Items listed in a dataset:
|---|

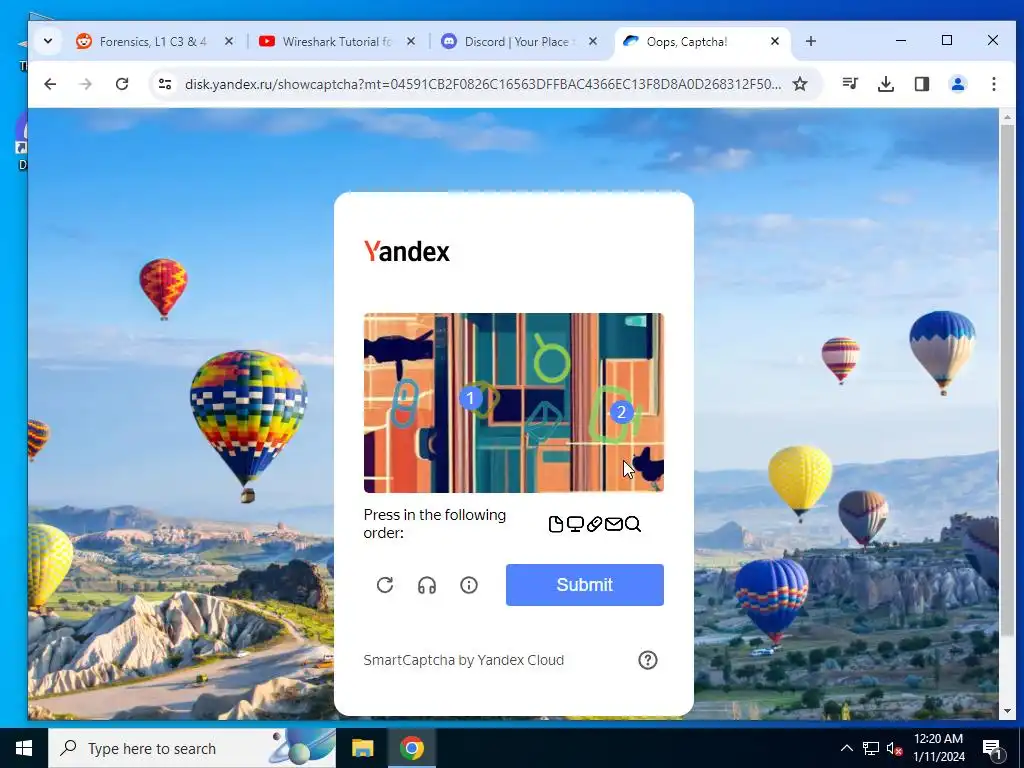This screenshot has width=1024, height=768.
Task: Open the SmartCaptcha help question mark
Action: (647, 660)
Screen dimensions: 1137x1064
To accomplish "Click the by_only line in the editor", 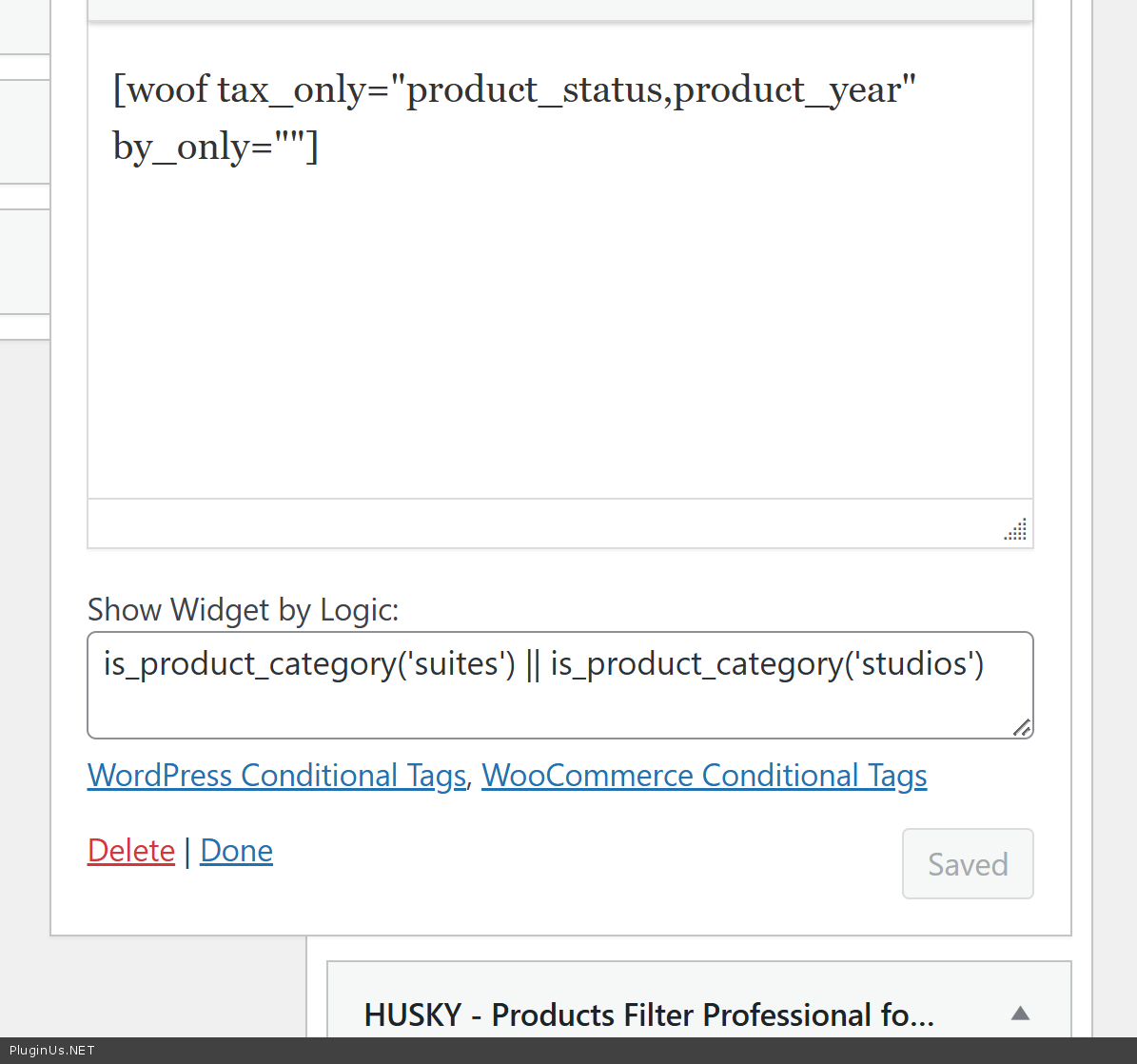I will click(215, 148).
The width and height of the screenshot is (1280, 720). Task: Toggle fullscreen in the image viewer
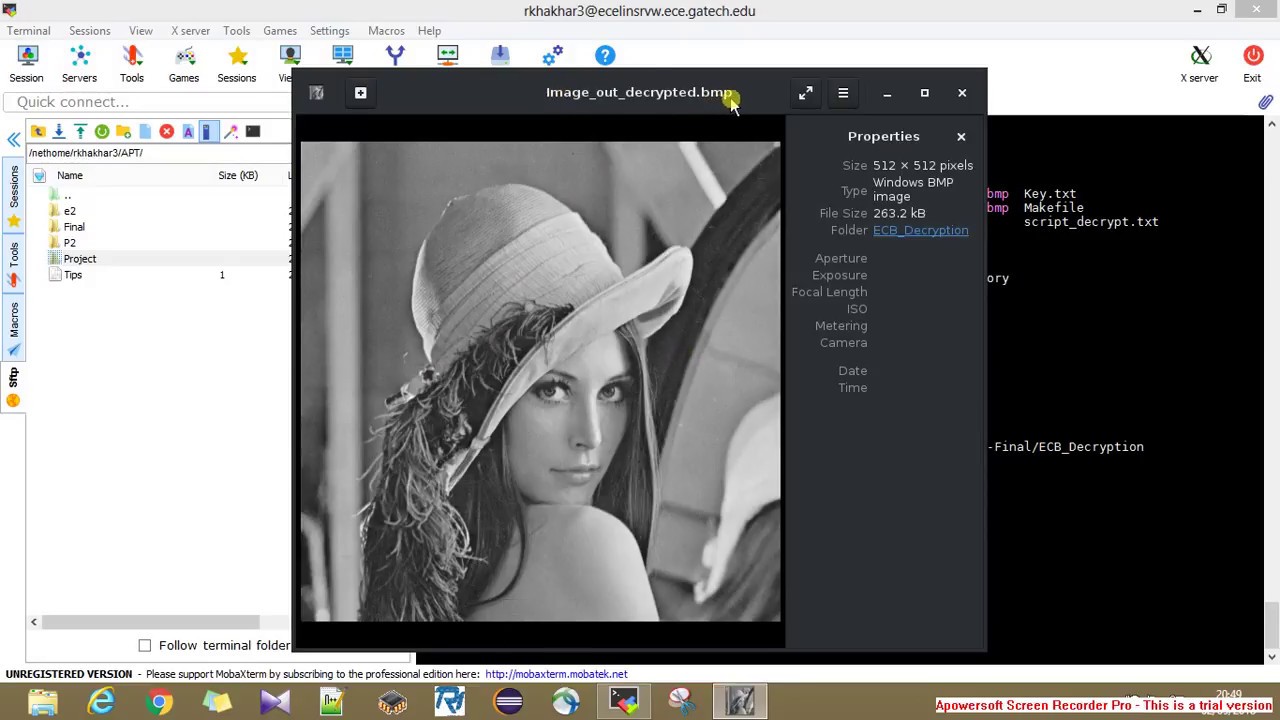pyautogui.click(x=806, y=93)
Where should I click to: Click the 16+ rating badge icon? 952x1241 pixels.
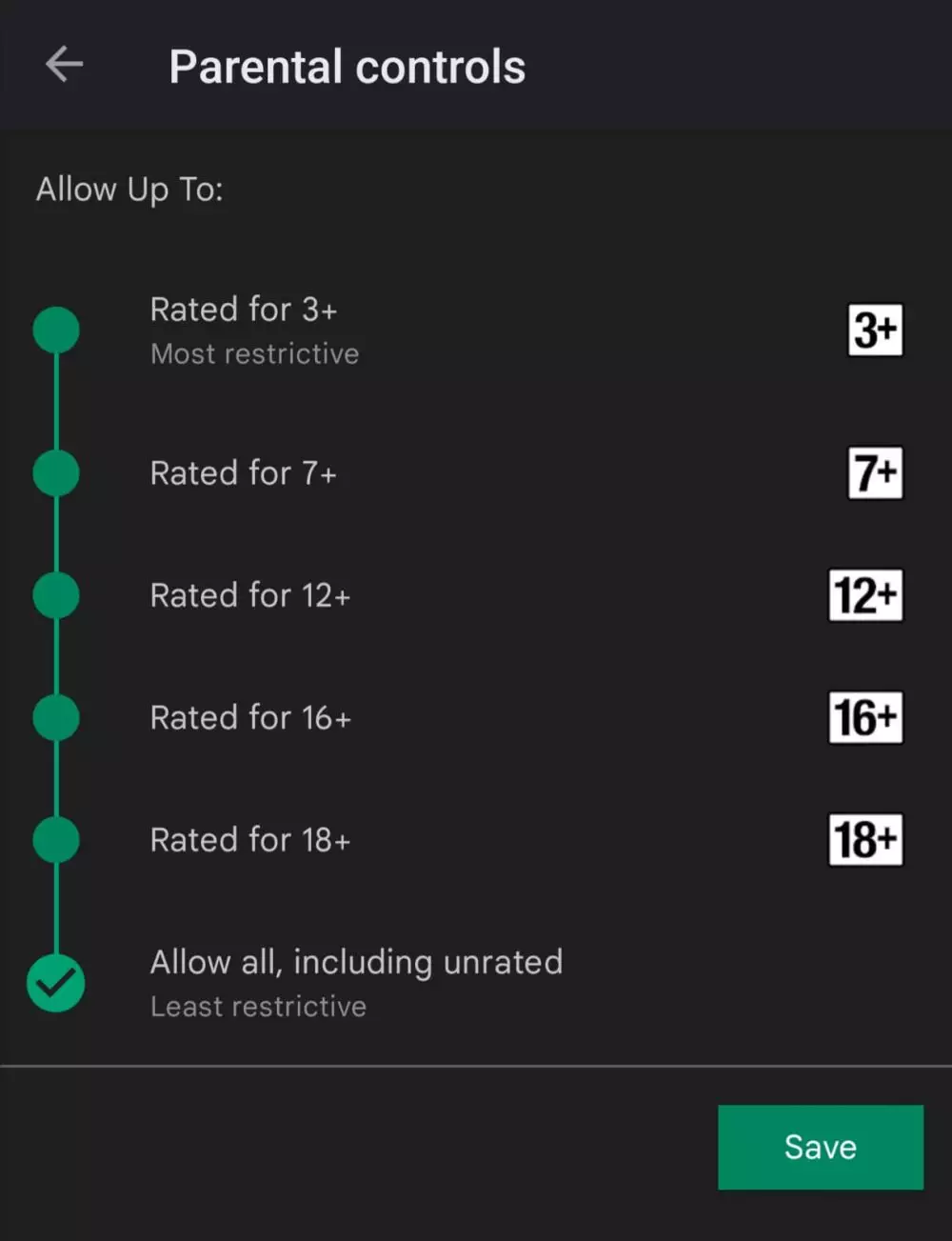(865, 718)
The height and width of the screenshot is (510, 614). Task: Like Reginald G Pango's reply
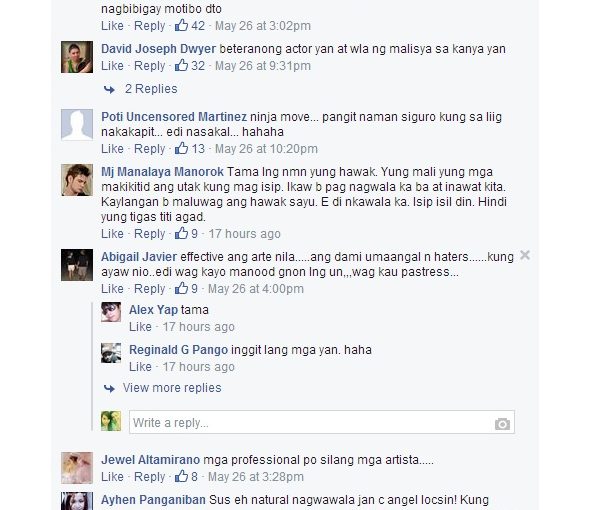coord(140,367)
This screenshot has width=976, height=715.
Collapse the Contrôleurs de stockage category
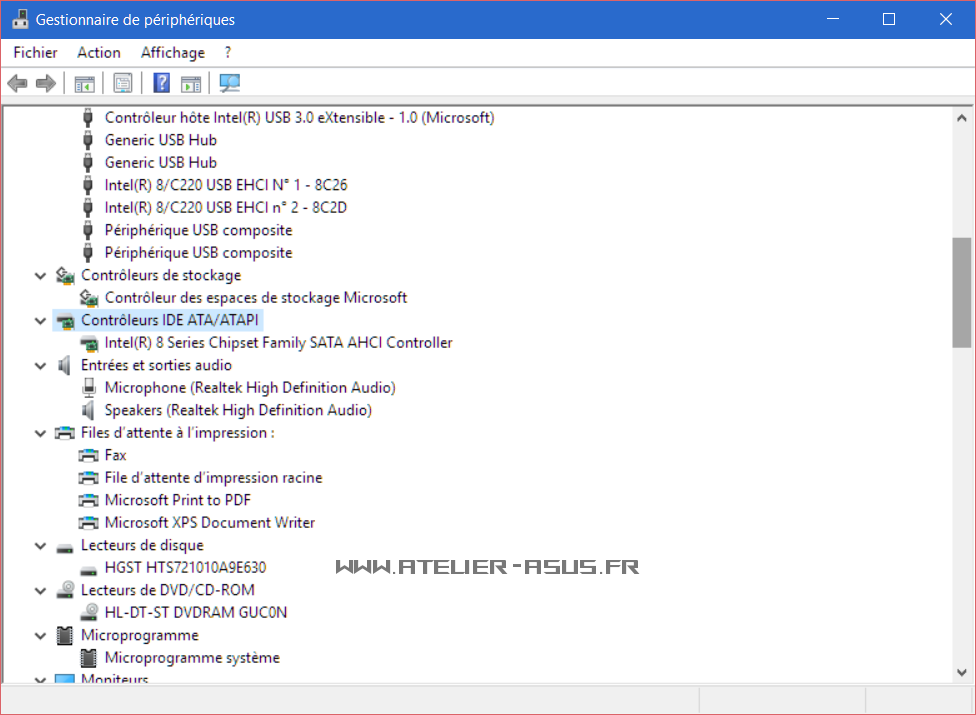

|---|

TASK OBJECTIVE. Leave out every picture, and write out exactly the lines from the one with "Where should I" through the end of the records above, both ends included.

ANSWER FOR THIS EXERCISE.
Where should I click to: Click the 16+ rating badge icon? 952x1241 pixels.
(865, 718)
The height and width of the screenshot is (510, 614). Task: Like Reginald G Pango's reply
coord(140,367)
This screenshot has width=976, height=715.
Collapse the Contrôleurs de stockage category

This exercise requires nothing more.